This is an Instructable on how to demonstrate that circular motion requires the application of a constant force directed toward the center of the circle, and the vectors that accompany that motion. First we create the apparatus to demonstrate the principle, then, we will discuss how it is to be used.
A rubber ball (a high bouncing ball works too, get a large one)
A thick string, 3 or 4 feet long
A size E crochet hook
A pair of pliers
Using the counter top, apply force to the base of the crochet hook forcing the tip through the center of the rubber ball and out the other end.
Grab the thick string, with the end of the hook. Use the pliers to pull the hook back through the ball taking the thick string with it.
When the hook is out of the ball and the loop is out, stop. The rubber (or high bouncing ball) will close in around the string and hold it in place.
If you used nylon string, after you cut off the 3/4 foot length, use the lit candle to melt the end. If you don’t want to do that, tie a slip knot in the end.
Now you have the apparatus completed.
Step 7: A Demo for Circular Motion
During your lesson on Circular Motion, walk around the room, swinging the ball in a circle above the top of your head, (practice so you don't need to use a lot of wrist motion), as you describe the circular motion and the fact that circular motion requires the application of a constant force directed toward the center of the circle. Get the students to acknowledge that your hand at the center of the circle is causing the ball to travel in a circle.

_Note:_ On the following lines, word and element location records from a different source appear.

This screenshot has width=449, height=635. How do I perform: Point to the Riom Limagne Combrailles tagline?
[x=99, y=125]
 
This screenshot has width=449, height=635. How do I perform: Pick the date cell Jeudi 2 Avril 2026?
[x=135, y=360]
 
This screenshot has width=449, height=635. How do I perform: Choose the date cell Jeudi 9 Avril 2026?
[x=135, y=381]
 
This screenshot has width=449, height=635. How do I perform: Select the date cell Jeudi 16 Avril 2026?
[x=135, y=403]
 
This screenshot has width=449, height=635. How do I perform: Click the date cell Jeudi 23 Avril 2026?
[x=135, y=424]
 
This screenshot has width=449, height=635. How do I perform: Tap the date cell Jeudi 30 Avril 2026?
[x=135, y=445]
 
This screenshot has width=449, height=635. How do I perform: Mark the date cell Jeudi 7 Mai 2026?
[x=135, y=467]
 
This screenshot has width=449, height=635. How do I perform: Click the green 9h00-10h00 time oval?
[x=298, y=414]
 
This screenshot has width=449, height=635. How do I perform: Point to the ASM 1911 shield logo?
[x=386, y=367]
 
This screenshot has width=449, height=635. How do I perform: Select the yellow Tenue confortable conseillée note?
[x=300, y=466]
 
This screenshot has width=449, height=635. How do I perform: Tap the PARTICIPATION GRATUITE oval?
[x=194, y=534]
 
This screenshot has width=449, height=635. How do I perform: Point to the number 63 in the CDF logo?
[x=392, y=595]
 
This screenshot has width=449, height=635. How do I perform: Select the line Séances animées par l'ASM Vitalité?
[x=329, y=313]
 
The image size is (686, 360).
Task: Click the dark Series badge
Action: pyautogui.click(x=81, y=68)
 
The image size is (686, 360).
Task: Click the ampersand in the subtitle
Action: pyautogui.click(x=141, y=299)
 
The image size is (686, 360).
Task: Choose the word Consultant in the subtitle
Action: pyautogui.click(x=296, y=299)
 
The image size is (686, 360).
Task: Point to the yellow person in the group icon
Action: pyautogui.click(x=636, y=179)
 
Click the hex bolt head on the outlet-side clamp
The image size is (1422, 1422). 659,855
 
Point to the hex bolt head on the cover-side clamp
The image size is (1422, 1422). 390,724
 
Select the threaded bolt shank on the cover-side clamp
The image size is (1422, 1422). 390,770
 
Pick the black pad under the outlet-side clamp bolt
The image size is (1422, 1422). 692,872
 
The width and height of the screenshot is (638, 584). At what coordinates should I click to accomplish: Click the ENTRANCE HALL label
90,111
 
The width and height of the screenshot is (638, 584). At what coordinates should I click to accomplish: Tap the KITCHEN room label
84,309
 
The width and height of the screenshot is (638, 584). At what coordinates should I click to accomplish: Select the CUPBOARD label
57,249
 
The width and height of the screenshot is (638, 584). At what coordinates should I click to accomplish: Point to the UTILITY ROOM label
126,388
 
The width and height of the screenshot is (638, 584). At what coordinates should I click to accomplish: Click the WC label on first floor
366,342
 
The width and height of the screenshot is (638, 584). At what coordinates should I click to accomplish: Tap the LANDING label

Believe me when I say that, every student will follow you with their eyes their whole body as, you walk around the room, swinging the ball. When you get to the part where you talk about force vectors and circular motion, keep swinging the ball in the circle, and ask every student to tell you, what they think will happen to the ball when you let go. Get an answer from every student. Then let go of the ball. (It would help if you practice with the ball, to you can let go at a predetermined point. You want it to go where you want it to, not through a window or hit a student). Those who guessed (or knew) that it would travel in a straight line will beam. Those who thought it would curve, or shrugged their shoulders with an “I don’t know”, will never forget that it traveled in a straight line. Now would be a good time to go to the white board and draw circles and vector lines with accompanying equations. This is a fun, easy demo. Enjoy!